Locky’s latest ransomware campaign has reportedly attacked one of the largest personnel data centers – the U.S. Office of Personnel Management. Experts fear that this hack may have resulted in the major data theft of approximately 22 million people.
How The Hackers Did It
What is interesting is the irony of the matter. The ones who were responsible for the attacks have been reported to use a very ironical phishing e-mails that aimed to motivate victims through fear that their information is of grave danger, more importantly their bank accounts. The e-mails stated that there is a suspicious activity in their accounts and they included attachments that were pretending to be containing files that have information on their financial movements.
But clicking the files in the archives only makes the situation worse, because it causes a malicious JavaScript to download in an obfuscated manner, the latest Locky virus which is not compromising and encrypts all of the important files, sending the decryption keys to the cyber-criminals. This makes them, the only ones in power who can unlock the files.
The Crooks Want BitCoins
One thing has not changed in ransomware practices all over the world, including Locky – BitCoin. The criminals want a hefty payment of it and they have provided instructions to a website, advertising Locky Decryptor.

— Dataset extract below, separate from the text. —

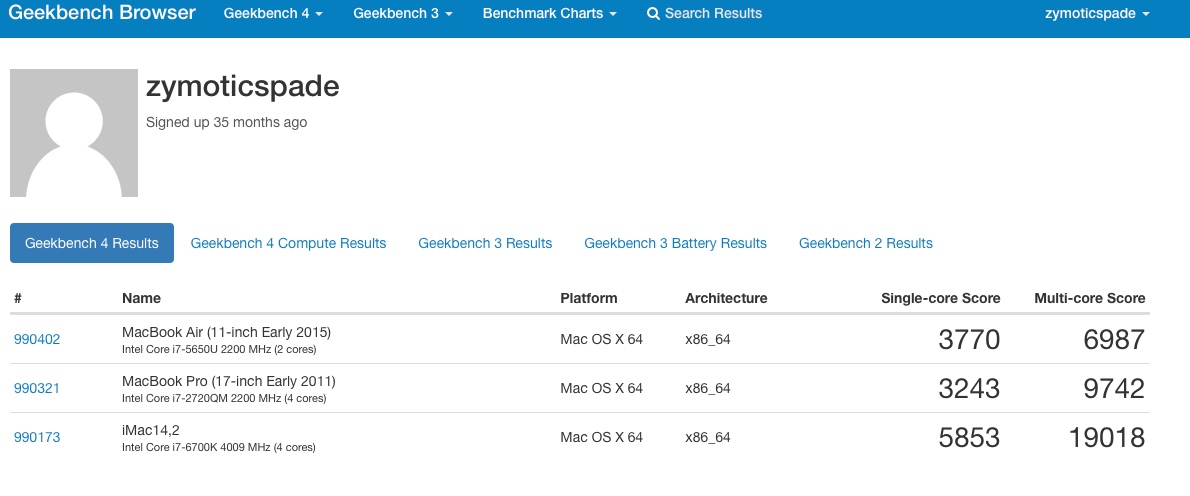Open result number 990402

Locky and several other ransomware variants have successfully contributed to ransomware becoming one of the biggest malware threats (top 3) for the year 2016.

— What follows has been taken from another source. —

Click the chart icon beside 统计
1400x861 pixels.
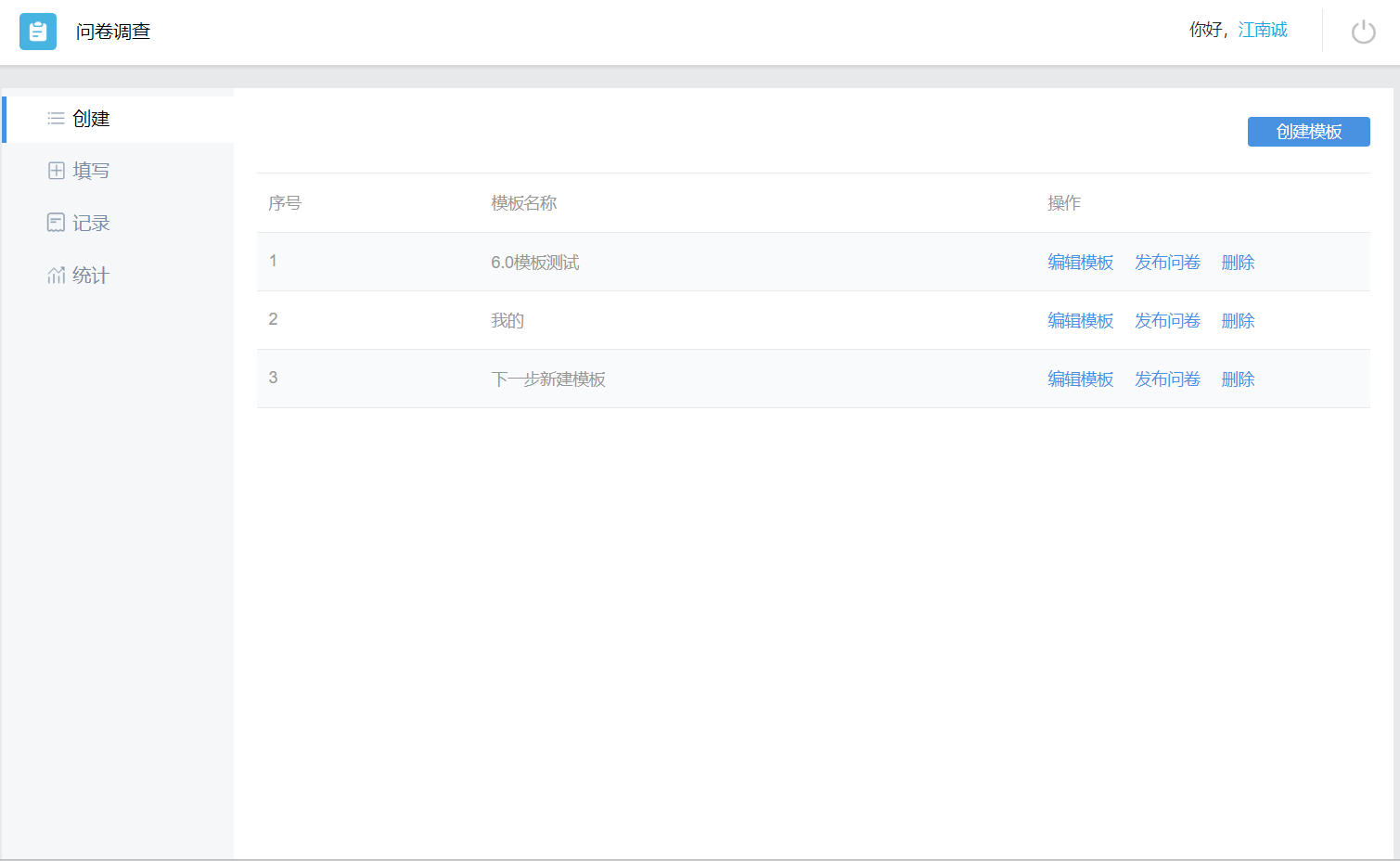pos(56,276)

And not only this, but there are also fears that besides having encrypted the files in not only the U.S. Office of Personnel Management but other organizations as well, the Locky ransomware may also have stolen important data. So besides paying a high ransom amount, like the L.A. hospital which had to pay Locky’s hackers approximately $17000, crucial files may have been stolen from it’s servers.
But when it comes to ransomware we have to know that it uses traditional techniques of distribution that most malware uses. This means that it cannot only be encountered in large scale businesses or individual home computers. The ransomware also infects medium and small businesses and with no less ransom payoff requested by the cyber-criminals.
What about The Future
Since many feel concerned what will happen to ransomware viruses like Locky in the future, be advised that they will most likely evolve in terms of their methods of infection, their post-infection activity and also the types of devices that they attack.

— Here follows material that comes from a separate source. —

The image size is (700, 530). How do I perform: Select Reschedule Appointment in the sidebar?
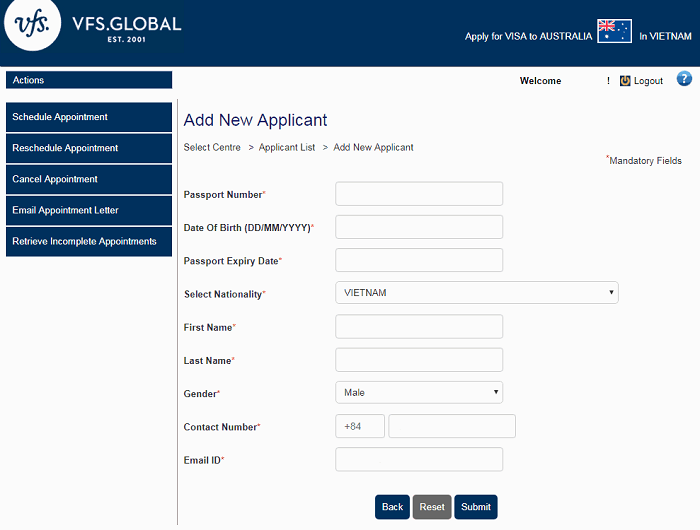(x=89, y=148)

Given that the IoT (Internet of Things) is now a trend and the world is seeing such revolution, many security officials feel concerned that many IoT devices were already compromised and this is very likely to happen again.
This is why it is very important to know how to store your data in a format that cannot be damaged or encrypted by malware and always perform more than one online backup. Also, having a good anti-malware software is also an important part of the process, because if such infections can be stopped on their tracks then backup won’t even be necessary.